ABSTRACT

East-West relations directly affected the negotiations over United Kingdom (UK) membership of the European Economic Community (EEC). The contingencies of detente and bloc confrontation formed the framework within which the central players in the negotiations - the UK, France and the Federal Republic of Germany (FRG) - approached the question of the UK's relationship to the EEC during the crucial period leading to Britain's decision to apply for membership. A reinvigorated Western Europe bolstered by a NATO-European nuclear capability would transform East-West relations, and in particular Germany's role within them. Since economic and financial arrangements were central to the military efforts of the partners in NATO, it should come as no surprise that bargaining over the economic arrangements under negotiation at Brussels involved an element of conflict over the goals of NATO policy. Furthermore, the impact of apparent attempts by the UK government to concede to the Communists over East Germany made the UK look like a traitor to West Germany's cause, while it made de Gaulle seem Germany's saviour. As Europe faced renewed crisis over Berlin in 1961, the role of the European Community in the East-West conflict became a source of increasing difficulties, leading to a diplomatic struggle within the West in which the Anglo-Saxons were if anything less restrained than France and Germany. 1 It was these political issues which determined the fate of the negotiations.
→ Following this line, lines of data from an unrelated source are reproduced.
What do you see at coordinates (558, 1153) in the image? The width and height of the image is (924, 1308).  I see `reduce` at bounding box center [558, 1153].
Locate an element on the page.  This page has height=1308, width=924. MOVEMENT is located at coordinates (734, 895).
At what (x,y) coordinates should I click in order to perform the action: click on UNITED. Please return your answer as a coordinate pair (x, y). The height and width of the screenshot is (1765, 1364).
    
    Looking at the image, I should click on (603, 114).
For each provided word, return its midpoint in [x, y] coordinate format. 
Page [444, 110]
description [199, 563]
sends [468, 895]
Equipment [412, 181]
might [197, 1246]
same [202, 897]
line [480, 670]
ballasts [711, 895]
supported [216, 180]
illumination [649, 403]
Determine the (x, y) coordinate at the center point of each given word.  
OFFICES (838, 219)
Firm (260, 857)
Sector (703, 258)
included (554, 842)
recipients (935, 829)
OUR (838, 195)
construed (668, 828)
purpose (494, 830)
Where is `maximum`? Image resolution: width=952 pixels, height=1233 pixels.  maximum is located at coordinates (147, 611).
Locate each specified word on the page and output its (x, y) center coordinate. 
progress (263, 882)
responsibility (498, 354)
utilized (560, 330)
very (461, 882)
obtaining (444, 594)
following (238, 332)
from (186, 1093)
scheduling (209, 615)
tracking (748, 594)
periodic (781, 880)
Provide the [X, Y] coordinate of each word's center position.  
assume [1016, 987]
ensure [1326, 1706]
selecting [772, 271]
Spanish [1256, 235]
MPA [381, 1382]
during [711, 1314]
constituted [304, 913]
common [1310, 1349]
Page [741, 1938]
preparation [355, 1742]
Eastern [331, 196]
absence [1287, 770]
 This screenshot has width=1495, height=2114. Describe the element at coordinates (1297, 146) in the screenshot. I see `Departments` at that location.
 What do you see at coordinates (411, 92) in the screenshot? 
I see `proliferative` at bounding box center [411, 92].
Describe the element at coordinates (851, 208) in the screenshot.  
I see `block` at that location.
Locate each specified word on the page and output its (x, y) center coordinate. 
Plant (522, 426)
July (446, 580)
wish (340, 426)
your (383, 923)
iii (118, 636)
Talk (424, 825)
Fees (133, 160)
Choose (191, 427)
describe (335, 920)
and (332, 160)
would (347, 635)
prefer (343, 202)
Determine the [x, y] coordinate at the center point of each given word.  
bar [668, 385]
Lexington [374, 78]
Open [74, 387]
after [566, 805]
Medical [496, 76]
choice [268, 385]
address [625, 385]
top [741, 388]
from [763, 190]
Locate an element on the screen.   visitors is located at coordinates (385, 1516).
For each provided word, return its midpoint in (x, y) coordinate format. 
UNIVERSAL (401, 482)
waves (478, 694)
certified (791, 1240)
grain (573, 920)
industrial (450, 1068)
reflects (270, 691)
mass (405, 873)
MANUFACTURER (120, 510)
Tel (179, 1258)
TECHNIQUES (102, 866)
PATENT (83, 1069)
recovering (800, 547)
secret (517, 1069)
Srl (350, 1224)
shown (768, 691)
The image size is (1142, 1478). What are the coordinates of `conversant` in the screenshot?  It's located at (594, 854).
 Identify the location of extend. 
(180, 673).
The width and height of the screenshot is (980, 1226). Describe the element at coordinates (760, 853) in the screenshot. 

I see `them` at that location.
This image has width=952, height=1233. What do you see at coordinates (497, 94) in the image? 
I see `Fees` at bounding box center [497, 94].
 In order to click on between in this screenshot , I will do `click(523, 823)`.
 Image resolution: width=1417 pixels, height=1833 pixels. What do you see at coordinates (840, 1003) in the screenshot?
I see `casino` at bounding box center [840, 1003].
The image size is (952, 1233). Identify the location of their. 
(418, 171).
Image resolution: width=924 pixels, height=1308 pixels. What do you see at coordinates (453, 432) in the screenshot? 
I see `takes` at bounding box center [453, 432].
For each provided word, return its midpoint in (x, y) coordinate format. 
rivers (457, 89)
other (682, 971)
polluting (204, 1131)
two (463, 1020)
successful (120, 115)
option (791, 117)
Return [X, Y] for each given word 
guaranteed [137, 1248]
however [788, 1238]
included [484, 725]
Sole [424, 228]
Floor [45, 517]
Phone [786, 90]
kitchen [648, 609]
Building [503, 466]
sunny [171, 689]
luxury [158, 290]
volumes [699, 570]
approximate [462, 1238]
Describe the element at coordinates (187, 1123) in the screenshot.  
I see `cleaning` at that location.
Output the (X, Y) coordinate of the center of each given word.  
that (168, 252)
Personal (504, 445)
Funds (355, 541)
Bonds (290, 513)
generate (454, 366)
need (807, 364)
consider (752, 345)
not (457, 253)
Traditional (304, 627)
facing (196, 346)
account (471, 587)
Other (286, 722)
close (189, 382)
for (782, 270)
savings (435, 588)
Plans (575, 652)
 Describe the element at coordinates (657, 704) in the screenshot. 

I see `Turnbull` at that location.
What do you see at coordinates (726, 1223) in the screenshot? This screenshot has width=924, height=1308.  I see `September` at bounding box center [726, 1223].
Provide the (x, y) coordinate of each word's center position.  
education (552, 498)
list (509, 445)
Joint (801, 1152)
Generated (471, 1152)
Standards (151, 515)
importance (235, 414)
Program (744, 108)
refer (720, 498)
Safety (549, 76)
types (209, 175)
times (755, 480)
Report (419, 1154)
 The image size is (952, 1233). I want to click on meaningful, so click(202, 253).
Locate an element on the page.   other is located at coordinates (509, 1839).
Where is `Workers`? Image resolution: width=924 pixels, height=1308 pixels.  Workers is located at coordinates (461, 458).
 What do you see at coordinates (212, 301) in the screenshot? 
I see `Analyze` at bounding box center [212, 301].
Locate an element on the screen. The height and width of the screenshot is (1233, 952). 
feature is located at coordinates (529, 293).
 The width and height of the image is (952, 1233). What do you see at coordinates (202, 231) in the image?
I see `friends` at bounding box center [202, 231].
The British application was the product of an agonizing reappraisal of the UK's position, faced with pressure to transform itself into a fully fledged 'European power'. At the end of the 1950s, since none of the Europeans were able to control their nation's environment independently, British, French and German leaders all argued that only an effort to pool Western Europe's resources could have given it equality with the United States (US) and restored the Europeans' claim to be an actor in their own right. This common language cloaked considerable divergence between the 'grand designs' of the Western leaders. Their reactions to shifts in the balance of power within the Atlantic Community and to changing relations between the two superpowers conflicted wildly, prompting the three key Europeans to advance competing proposals for the reorganization of political and economic relations within the Atlantic Alliance and for the strengthening of Europe as a single actor within the Alliance.